EXERCISE INSTRUCTIONS
Only an exact repetition of the lines from the one holding "1260x908 pixels. How" to the end of the data is wanted, with pictures left out.

RECORDS FOR PROCESSING
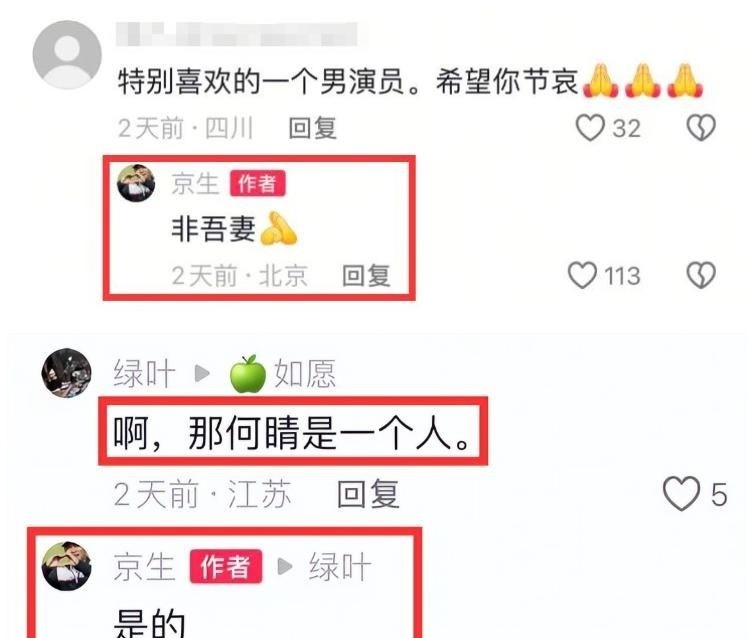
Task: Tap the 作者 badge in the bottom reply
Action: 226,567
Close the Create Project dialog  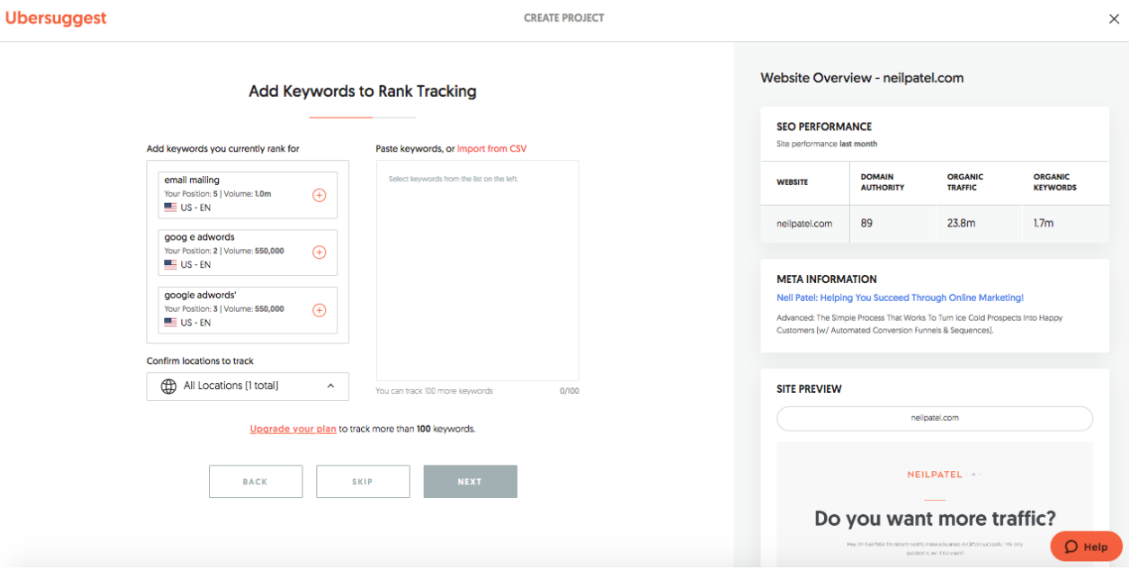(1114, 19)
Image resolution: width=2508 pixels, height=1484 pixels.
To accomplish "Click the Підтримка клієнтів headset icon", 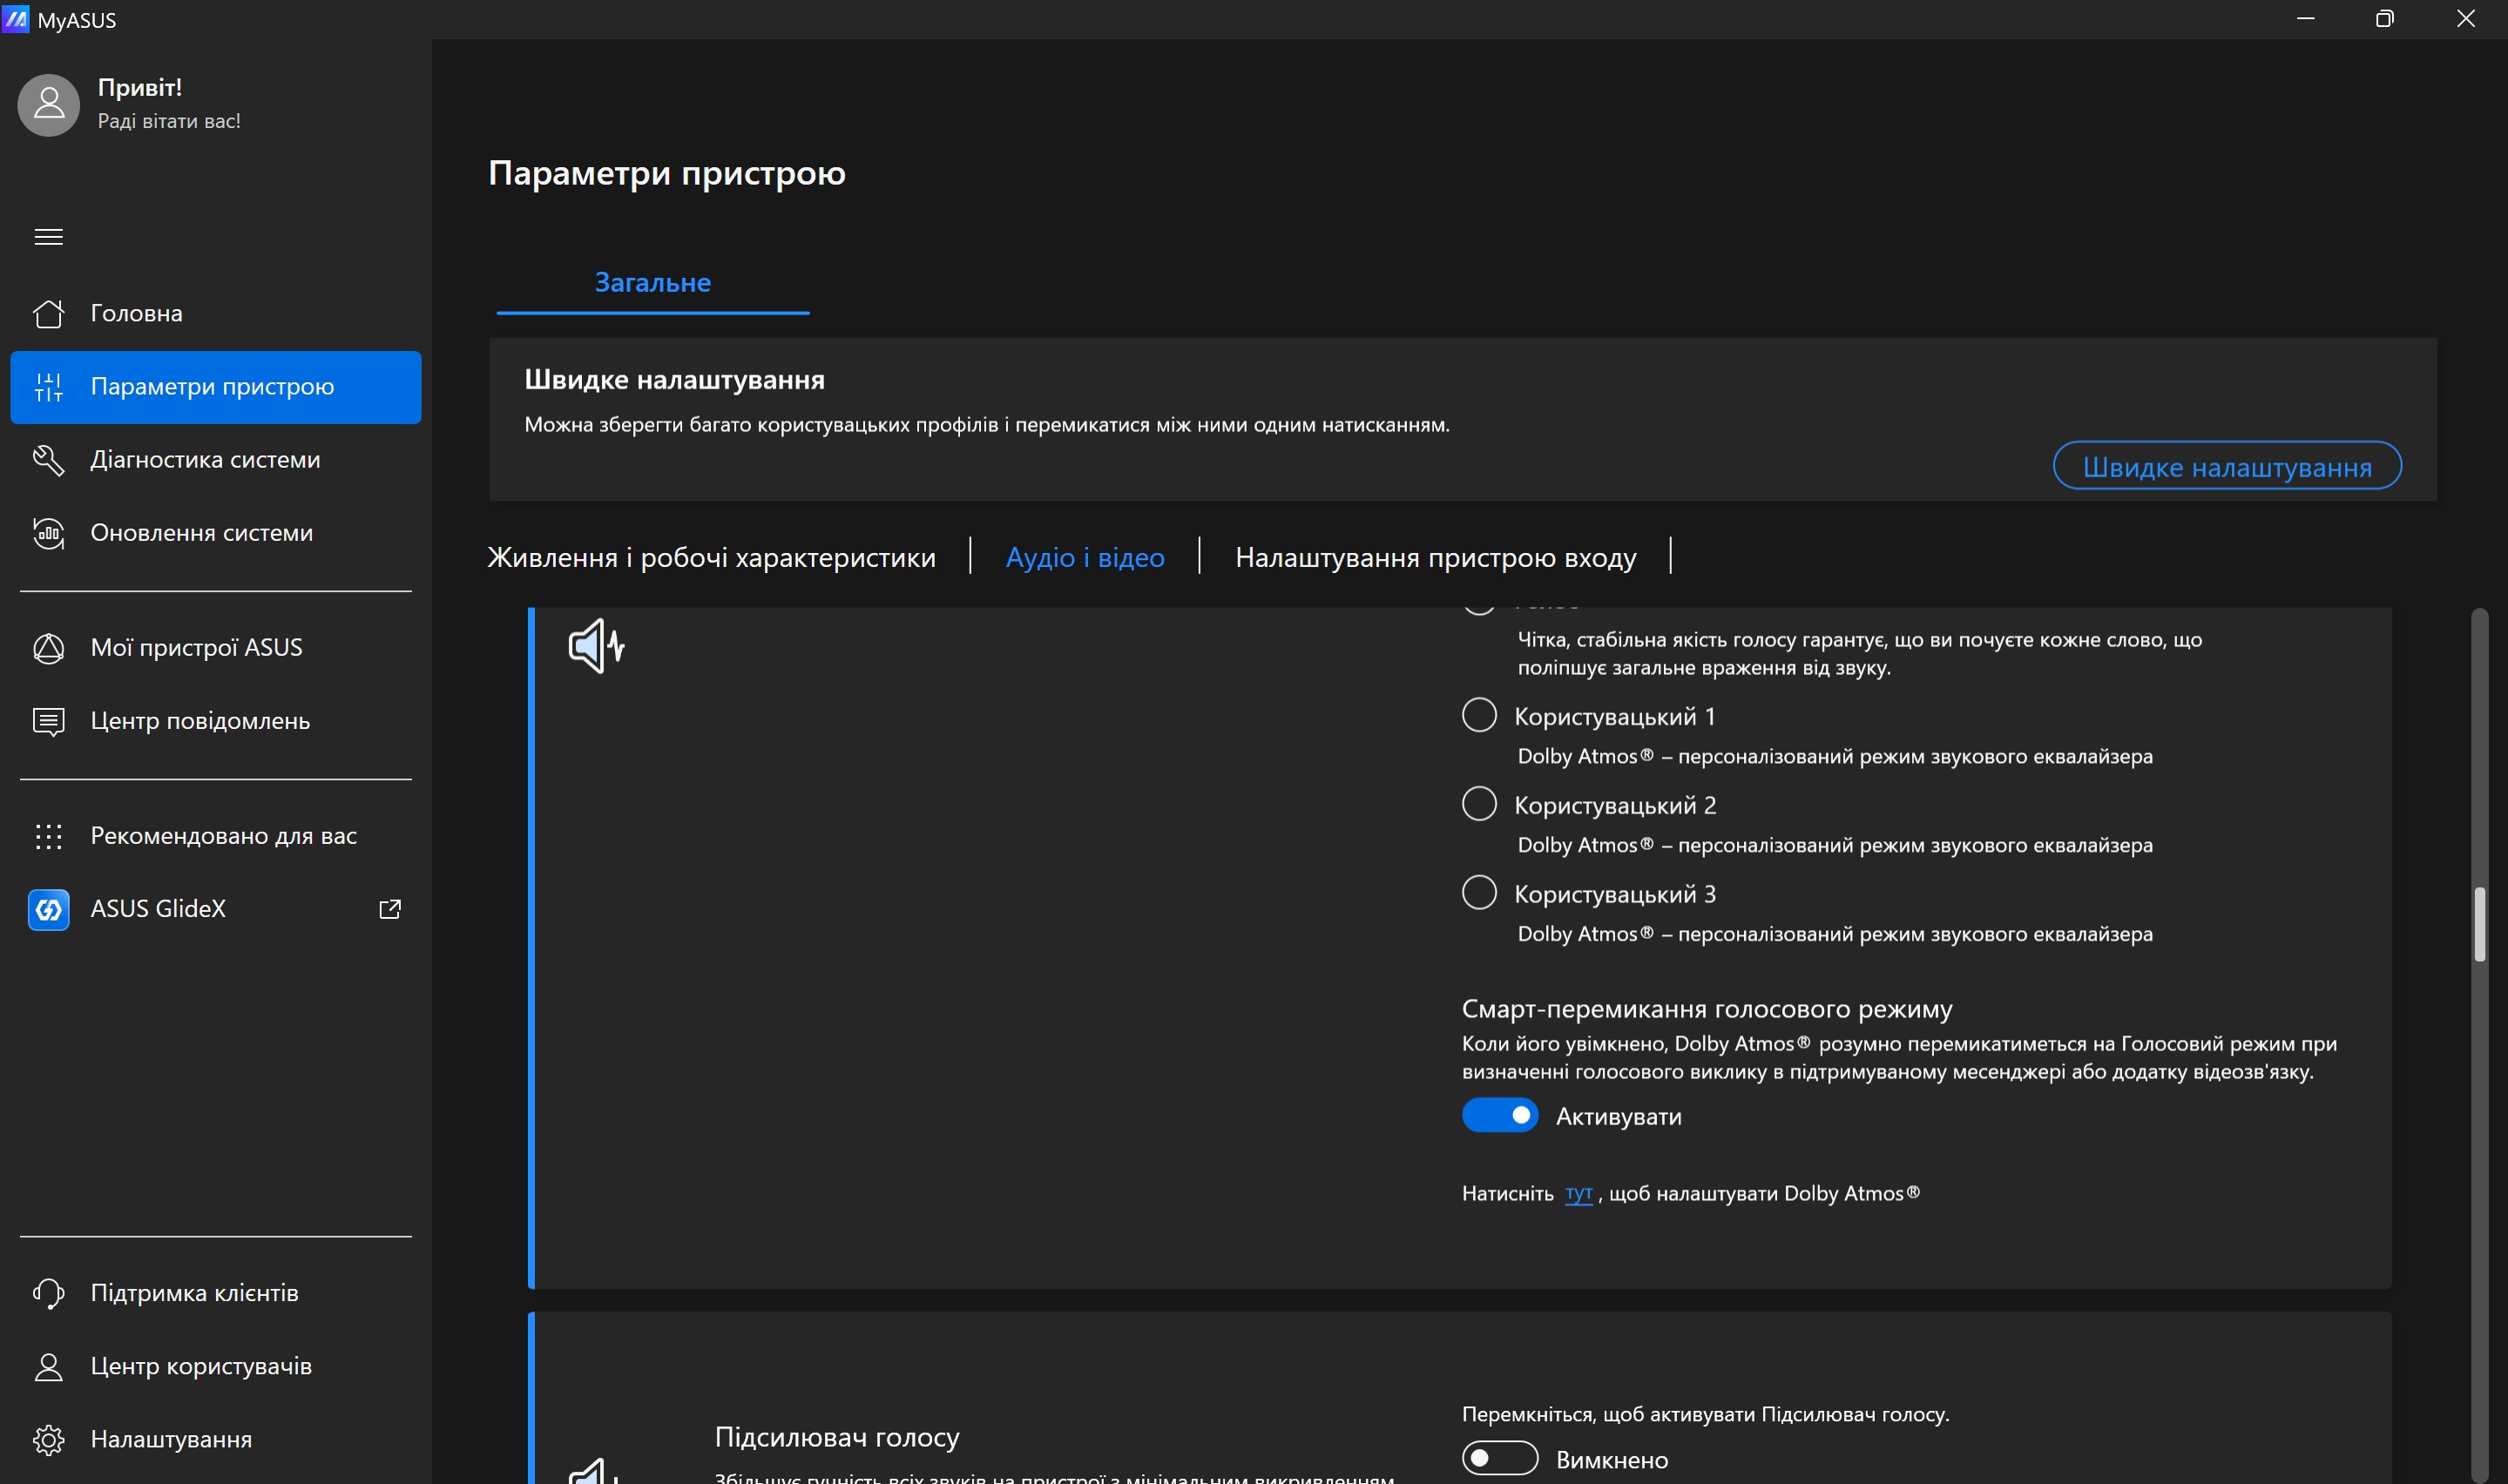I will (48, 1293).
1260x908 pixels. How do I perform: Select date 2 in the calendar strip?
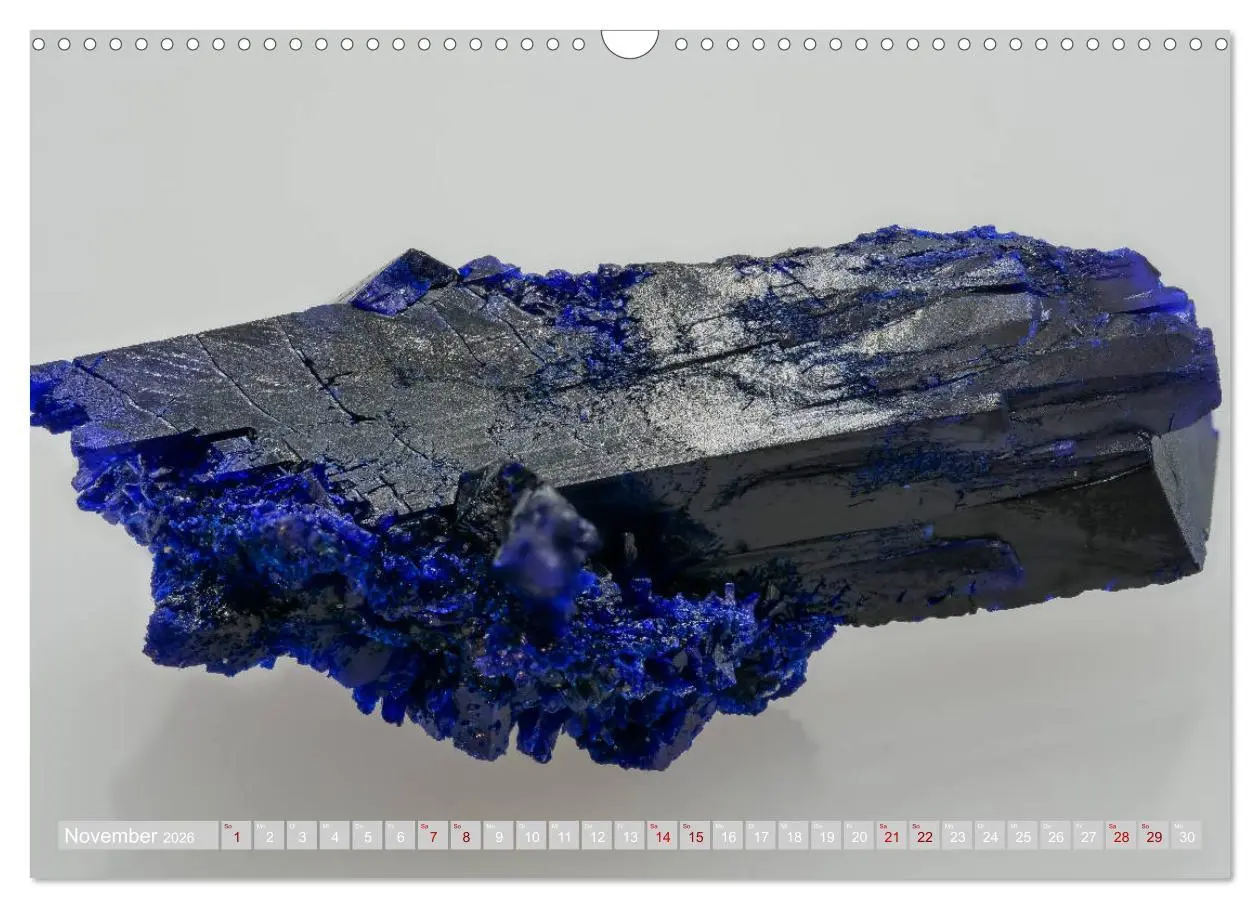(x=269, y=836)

SOLVED EXERCISE
1260x908 pixels. How do I perform: Select date 2 in the calendar strip?
(x=269, y=836)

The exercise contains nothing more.